China’s clampdown on cryptocurrency comes at the same time that the People’s Bank of China is working on its own digital currency. The country is a frontrunner in the race to launch a digital token among central banks. China is already experimenting with its digital version of the yuan in regions across the country. The digital currency e-CNY is being tested in large cities including Shenzhen, Beijing, and Shanghai.
The cryptocurrency market has been facing increased scrutiny by regulators across the globe. China’s tough stance on the industry is not new, but its sudden move last week raised concerns for some crypto investors.
Beyond Meat’s (BYND) and Impossible Foods’ aspirations to transform the fast-food industry with fake meat are not panning out as hoped. Some of the nation’s biggest chains are pulling back spending on faux meat.
Dunkin Donuts (DNKN) has pulled Beyond Meat breakfast sausage from thousands of stores, while KFC (YUM) tested Beyond Meat’s chicken nuggets but never added them to the menu. Meanwhile, Burger King (QSR) is reducing spending on marketing for the Impossible Whopper.
The pandemic has changed the way Americans dine out and eat in. Comfort food and familiar meals are trending. Sales of plant-based sandwiches and burgers are flat in restaurants for the year as of June. Meanwhile, orders of beef burgers are up 12%.
Earlier this year Beyond Meat’s stock got a boost after announcing a deal with McDonald’s (MCD) to become the preferred supplier for the McPlant patty. This is expected to be a boon for Beyond Meat. A full rollout in the UK and Ireland is planned for next year.
While plant-based patties have not been a huge hit in large fast-food chains, they are doing well with smaller chains. Epic Burgers, which has seven locations in the Chicago area, said sales of Beyond Meat’s burgers are better than expected.

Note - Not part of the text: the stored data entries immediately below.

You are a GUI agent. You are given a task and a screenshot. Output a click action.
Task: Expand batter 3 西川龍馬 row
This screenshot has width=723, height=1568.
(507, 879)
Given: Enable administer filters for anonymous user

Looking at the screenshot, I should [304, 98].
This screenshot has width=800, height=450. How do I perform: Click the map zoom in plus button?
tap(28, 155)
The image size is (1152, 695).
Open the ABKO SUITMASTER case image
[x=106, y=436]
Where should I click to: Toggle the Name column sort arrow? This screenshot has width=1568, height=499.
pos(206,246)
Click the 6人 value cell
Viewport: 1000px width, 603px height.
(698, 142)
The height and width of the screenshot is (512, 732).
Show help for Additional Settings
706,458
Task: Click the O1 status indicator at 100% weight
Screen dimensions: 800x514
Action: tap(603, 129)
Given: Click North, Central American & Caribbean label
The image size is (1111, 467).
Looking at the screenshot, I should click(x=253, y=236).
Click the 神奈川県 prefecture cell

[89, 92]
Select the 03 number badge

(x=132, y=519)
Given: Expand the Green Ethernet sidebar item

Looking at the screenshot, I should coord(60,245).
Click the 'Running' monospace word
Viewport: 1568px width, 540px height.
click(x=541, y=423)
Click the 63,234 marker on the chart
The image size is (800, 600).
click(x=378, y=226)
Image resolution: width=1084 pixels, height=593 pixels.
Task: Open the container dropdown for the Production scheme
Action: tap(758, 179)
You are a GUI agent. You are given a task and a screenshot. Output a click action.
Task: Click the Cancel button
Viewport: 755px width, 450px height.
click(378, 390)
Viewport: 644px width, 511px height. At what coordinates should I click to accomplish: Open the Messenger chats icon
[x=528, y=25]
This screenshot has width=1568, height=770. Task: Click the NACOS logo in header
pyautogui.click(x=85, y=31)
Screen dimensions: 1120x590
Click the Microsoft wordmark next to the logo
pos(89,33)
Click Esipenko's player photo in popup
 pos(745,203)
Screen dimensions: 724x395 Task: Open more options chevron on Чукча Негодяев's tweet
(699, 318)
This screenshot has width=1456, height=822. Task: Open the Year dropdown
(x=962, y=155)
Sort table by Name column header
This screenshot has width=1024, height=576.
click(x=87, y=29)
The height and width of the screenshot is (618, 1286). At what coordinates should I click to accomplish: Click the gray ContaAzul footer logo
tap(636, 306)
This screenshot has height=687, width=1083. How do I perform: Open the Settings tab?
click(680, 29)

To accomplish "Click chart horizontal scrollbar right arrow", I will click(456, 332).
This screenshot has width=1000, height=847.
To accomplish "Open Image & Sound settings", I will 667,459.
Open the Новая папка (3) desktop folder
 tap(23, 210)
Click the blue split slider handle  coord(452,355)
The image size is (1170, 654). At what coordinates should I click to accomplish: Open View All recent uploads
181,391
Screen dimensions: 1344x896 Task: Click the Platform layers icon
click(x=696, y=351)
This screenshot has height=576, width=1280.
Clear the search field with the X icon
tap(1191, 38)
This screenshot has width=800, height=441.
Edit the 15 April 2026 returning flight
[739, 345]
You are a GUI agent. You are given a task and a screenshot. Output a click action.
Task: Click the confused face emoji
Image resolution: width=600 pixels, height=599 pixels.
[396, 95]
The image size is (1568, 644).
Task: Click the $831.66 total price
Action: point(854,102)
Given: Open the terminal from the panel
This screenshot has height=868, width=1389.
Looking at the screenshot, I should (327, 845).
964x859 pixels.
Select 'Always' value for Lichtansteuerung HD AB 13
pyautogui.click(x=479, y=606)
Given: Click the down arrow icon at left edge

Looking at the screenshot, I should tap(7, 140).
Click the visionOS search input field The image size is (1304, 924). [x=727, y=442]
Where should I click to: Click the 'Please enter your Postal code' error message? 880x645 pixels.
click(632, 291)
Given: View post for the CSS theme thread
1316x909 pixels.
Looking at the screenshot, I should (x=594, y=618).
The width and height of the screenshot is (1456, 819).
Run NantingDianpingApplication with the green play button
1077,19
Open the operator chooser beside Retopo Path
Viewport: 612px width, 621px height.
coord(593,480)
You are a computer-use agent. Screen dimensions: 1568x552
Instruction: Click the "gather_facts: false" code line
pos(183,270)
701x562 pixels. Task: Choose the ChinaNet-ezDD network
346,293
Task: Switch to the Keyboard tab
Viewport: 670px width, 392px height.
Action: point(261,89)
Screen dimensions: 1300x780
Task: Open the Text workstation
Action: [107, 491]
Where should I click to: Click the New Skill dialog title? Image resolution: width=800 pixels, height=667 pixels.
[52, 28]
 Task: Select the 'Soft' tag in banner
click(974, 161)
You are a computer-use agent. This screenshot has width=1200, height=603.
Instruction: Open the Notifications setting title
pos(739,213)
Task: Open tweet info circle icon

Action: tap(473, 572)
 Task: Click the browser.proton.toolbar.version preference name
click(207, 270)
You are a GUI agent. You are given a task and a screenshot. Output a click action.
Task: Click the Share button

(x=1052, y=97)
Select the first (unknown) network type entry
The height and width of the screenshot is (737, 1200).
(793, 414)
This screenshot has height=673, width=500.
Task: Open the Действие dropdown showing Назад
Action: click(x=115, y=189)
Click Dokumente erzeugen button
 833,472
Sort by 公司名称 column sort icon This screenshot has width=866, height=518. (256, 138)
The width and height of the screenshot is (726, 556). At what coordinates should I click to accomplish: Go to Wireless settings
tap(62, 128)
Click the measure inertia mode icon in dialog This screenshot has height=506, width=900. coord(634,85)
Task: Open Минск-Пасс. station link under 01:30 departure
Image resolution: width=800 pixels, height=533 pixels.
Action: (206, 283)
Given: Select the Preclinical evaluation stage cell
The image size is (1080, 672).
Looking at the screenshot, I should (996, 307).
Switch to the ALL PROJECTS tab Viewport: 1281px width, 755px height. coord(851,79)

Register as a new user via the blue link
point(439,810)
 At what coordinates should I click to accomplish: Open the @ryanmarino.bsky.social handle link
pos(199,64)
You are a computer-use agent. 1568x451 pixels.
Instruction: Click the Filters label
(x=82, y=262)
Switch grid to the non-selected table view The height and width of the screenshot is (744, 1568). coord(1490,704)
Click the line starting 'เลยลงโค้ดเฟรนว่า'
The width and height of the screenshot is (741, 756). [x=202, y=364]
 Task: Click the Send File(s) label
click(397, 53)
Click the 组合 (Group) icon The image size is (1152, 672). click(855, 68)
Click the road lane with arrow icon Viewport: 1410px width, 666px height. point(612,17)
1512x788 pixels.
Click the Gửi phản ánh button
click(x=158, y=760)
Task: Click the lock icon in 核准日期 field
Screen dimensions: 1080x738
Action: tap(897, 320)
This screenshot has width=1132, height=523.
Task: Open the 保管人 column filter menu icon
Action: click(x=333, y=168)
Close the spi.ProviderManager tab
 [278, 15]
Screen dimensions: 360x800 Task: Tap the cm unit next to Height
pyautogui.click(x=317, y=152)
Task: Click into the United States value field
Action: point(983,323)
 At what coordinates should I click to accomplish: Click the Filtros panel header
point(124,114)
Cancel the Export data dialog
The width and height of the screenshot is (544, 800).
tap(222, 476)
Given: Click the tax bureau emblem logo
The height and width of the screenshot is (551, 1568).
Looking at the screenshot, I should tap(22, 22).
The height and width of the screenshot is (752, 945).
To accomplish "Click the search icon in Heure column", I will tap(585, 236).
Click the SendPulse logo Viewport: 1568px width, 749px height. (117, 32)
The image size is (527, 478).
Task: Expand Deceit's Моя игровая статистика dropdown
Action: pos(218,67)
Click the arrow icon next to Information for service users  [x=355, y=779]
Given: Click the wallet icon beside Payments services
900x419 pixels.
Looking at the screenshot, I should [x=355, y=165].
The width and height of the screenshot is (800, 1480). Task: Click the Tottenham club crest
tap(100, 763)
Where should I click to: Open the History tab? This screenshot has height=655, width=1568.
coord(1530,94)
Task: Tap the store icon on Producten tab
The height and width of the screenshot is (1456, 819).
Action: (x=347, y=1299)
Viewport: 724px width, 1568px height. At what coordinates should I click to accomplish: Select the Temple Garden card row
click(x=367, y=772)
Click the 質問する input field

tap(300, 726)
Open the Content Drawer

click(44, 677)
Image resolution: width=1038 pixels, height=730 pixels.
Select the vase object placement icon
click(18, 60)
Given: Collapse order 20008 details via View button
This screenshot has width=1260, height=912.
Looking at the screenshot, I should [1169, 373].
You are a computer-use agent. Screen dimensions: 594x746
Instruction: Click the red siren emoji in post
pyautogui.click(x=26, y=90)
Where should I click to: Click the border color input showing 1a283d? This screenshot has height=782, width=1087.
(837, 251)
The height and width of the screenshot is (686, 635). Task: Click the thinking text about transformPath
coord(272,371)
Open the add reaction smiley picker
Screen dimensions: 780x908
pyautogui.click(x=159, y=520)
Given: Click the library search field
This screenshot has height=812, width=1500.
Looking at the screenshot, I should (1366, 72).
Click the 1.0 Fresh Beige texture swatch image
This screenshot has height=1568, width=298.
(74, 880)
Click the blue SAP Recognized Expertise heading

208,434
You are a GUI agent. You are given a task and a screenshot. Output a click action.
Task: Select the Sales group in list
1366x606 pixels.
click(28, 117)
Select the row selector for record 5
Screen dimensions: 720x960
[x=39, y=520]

Impossible’s fast food debut has been hurt by the pandemic. Last year, Burger King pulled back on marketing which sent awareness for the Impossible Burger plummeting. Carrols Restaurant Group, which is the largest Burger King franchise operator in the country, said sales late last year fell by half since the Impossible Burger was introduced in August 2019.
Prior to the pandemic, plant-based meat was expected to take the fast-food industry by storm. But with consumers seeking comfort foods and familiar meals, those aspirations have been dashed. It will be interesting to see if tastes change in the coming months.
Not-So-Breaking News
IAC (IAC) is in talks to acquire Meredith Corporation (MDP), the publisher of People Magazine. IAC is looking for ways to revamp its online offerings after it spun off Match.com and Vimeo.
The CDC has approved Pfizer (PFE) and BioNTech’s (BNTX) COVID-19 booster shots for frontline workers, going against recommendations from an advisory panel. The panel approved the third shot for older adults and those with underlying medical conditions but not high-risk workers.
Costco (COST) is putting limits on toilet paper, paper towels, water, and cleaning products as it deals with shipping delays. Severe shortages of truck drivers are causing two-to-three-week delays.
Nike (NKE) lowered its outlook for fiscal 2022, due to delivery delays, production shutdowns in Vietnam, and labor shortages. The sneaker and apparel company said supply chain issues are hurting business more than anticipated.
DoorDash (DASH), Grubhub (GRUB), and Uber Eats (UBER) will face new rules in New York City designed to protect delivery workers. New legislation will address pay, delivery routes, and even require restaurants to grant couriers bathroom access.
Bitcoin mining requires a lot of electricity. Learn why, how much, and whether it’s worth it.
Financial Planner Tip of the Day
"With investing there is a relationship between risk and return. Investments with higher expected returns come with substantial volatility along the way. It is important to consider your ability to ride through the volatile times and not just focus on potential returns."